• Data:
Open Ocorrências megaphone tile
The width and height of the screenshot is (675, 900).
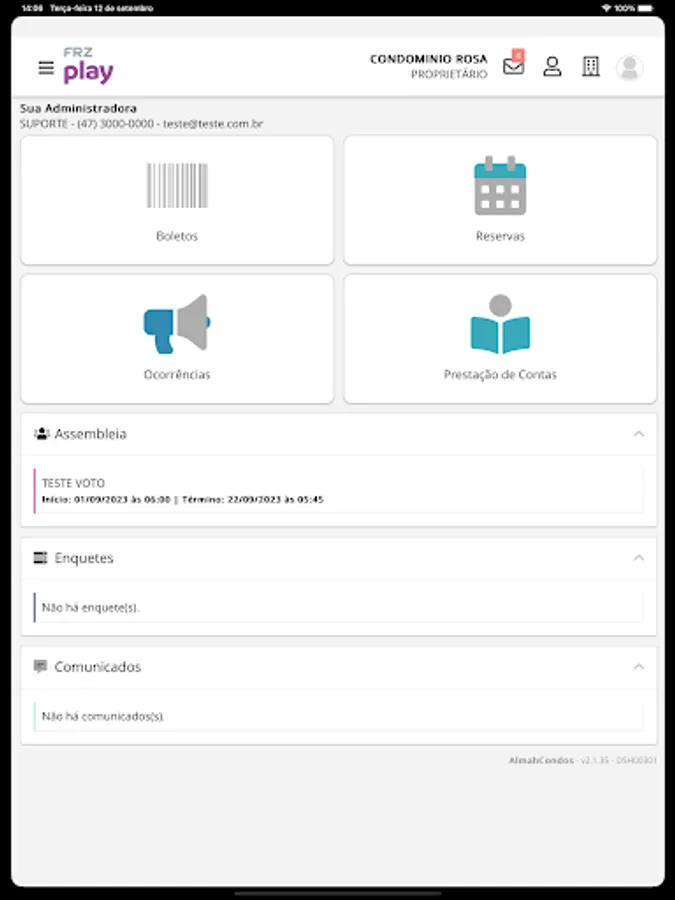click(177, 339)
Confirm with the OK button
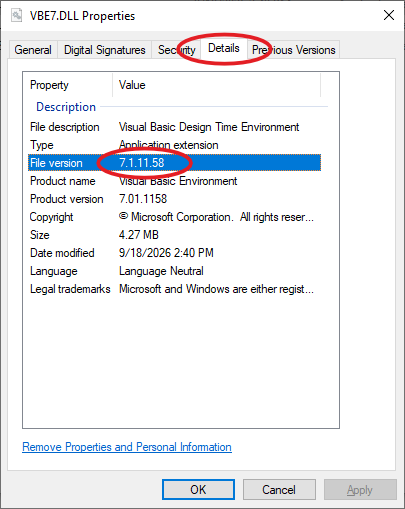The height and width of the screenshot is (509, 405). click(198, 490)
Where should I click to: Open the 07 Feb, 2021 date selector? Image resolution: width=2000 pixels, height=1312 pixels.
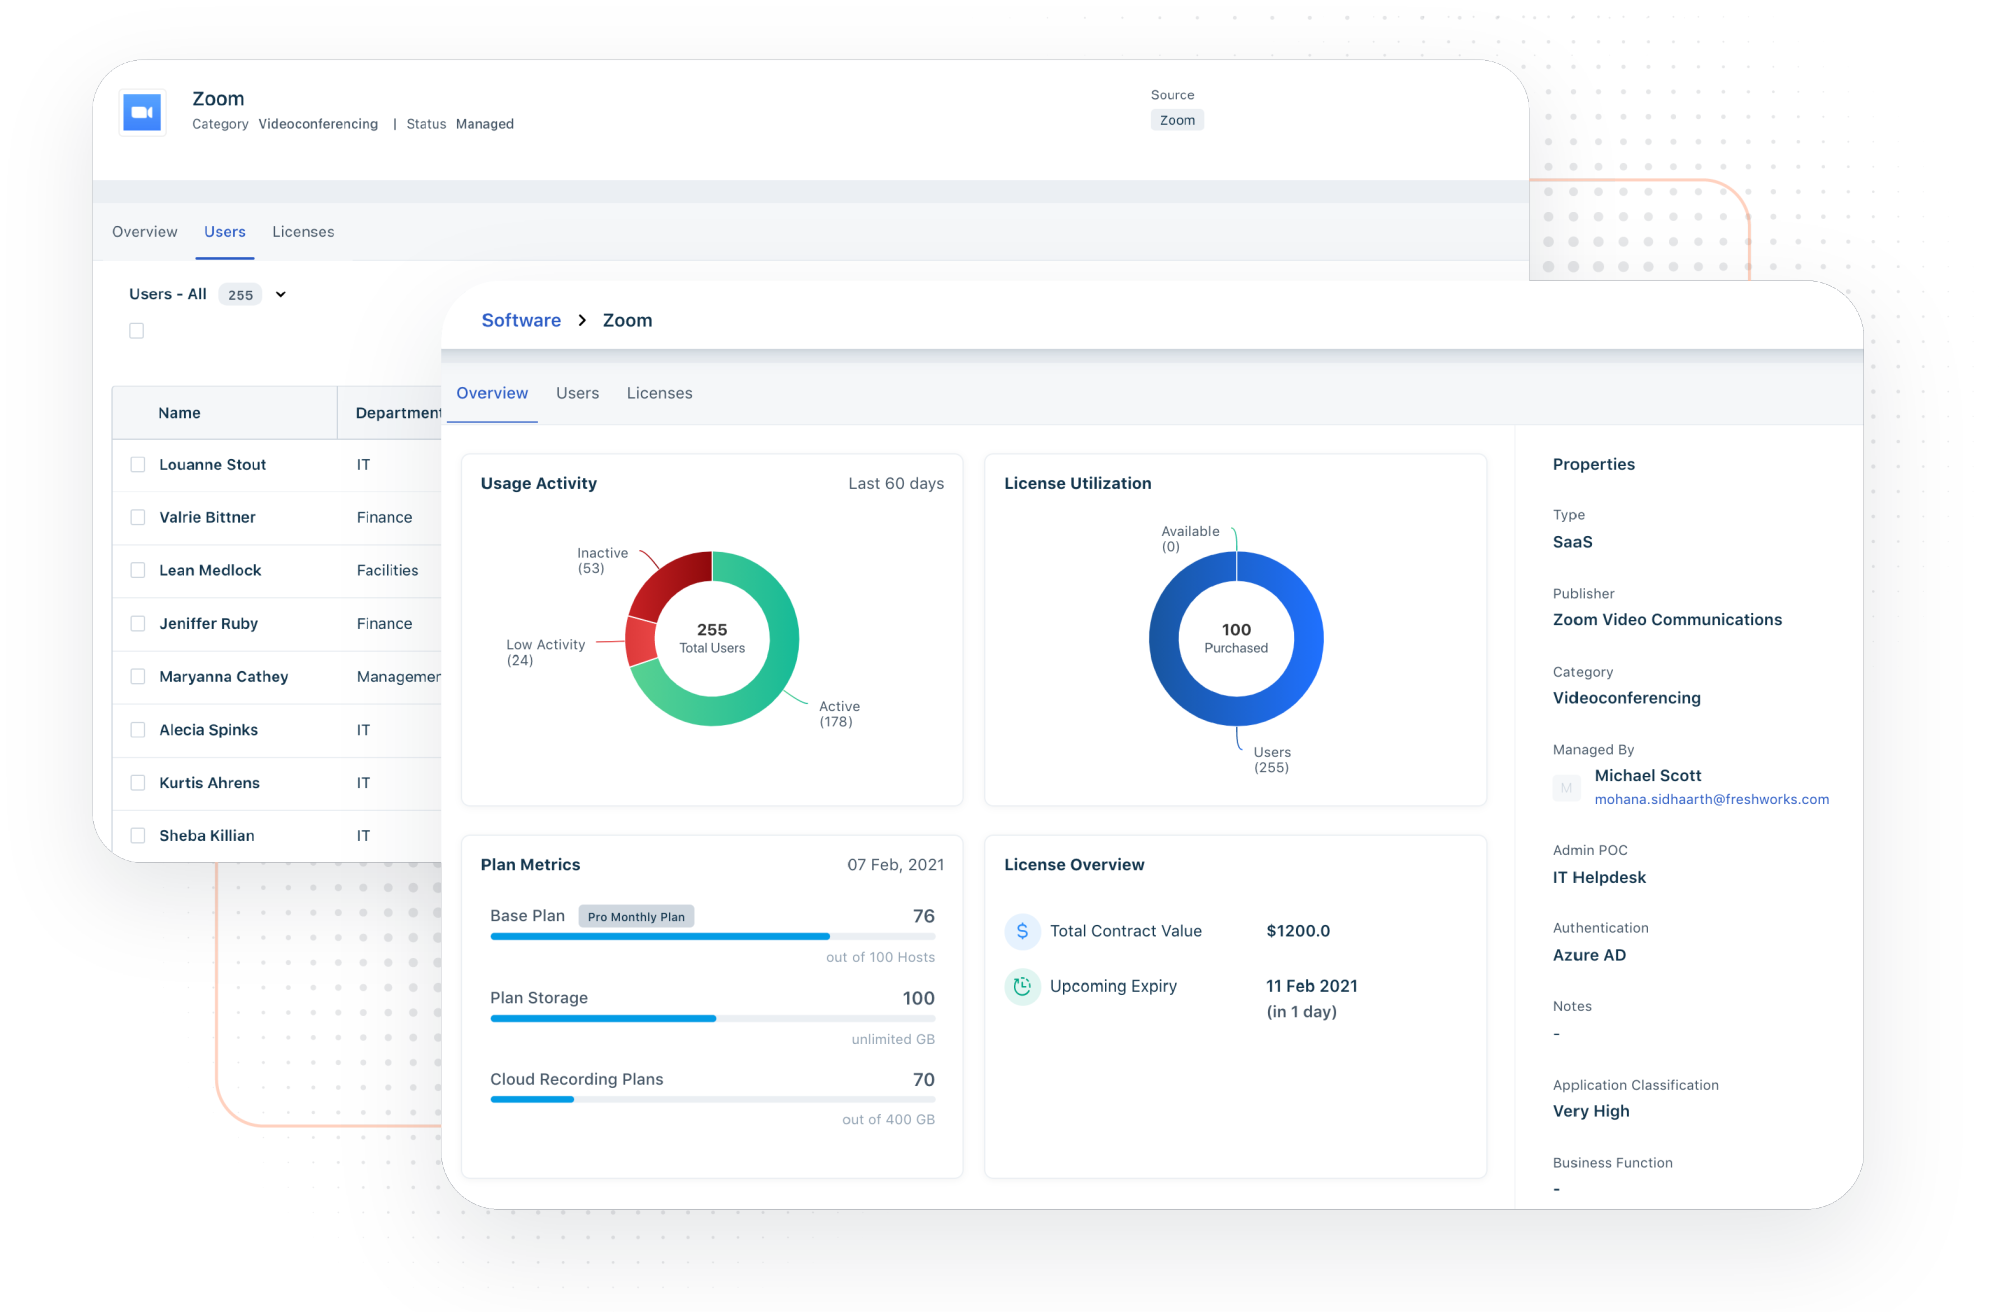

• Task objective:
Revise the listing above by replacing every "Open" with "Launch" and leaving everything else unchanged. Omit the pictures from your answer.

• Full answer:
Launch Ocorrências megaphone tile
The width and height of the screenshot is (675, 900).
click(177, 339)
Confirm with the OK button
The height and width of the screenshot is (509, 405). click(198, 490)
Where should I click to: Launch the 07 Feb, 2021 date selector? Image resolution: width=2000 pixels, height=1312 pixels.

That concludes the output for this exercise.